Raw data
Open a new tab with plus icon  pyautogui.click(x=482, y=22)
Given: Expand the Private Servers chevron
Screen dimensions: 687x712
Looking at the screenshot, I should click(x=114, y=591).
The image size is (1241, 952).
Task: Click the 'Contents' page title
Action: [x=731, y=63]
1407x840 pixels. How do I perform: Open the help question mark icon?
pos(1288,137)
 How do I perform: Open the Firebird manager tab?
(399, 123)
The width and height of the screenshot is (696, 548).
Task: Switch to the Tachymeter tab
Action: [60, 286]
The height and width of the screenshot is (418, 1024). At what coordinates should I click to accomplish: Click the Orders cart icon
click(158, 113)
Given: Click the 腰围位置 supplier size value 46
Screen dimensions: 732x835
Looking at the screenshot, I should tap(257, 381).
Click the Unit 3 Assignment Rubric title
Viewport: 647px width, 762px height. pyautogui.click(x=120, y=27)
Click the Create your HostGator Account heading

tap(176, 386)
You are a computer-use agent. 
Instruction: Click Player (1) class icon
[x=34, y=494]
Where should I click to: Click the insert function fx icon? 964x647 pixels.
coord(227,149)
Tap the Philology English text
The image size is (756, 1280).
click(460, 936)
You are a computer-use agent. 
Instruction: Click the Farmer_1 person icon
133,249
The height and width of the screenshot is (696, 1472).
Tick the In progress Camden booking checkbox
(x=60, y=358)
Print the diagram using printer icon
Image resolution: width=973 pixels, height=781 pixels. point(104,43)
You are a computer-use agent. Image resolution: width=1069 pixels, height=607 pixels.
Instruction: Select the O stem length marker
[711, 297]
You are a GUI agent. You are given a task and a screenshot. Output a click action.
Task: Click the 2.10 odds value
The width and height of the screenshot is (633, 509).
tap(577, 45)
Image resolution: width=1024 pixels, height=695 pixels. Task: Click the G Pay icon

Task description
Once you find the string "agent" in a line of the records, copy that line.

Task solution
You are a computer-use agent. 
You are a computer-use agent. 
You are a computer-use agent. Image resolution: width=1069 pixels, height=607 pixels.
You are a GUI agent. You are given a task and a screenshot. Output a click action.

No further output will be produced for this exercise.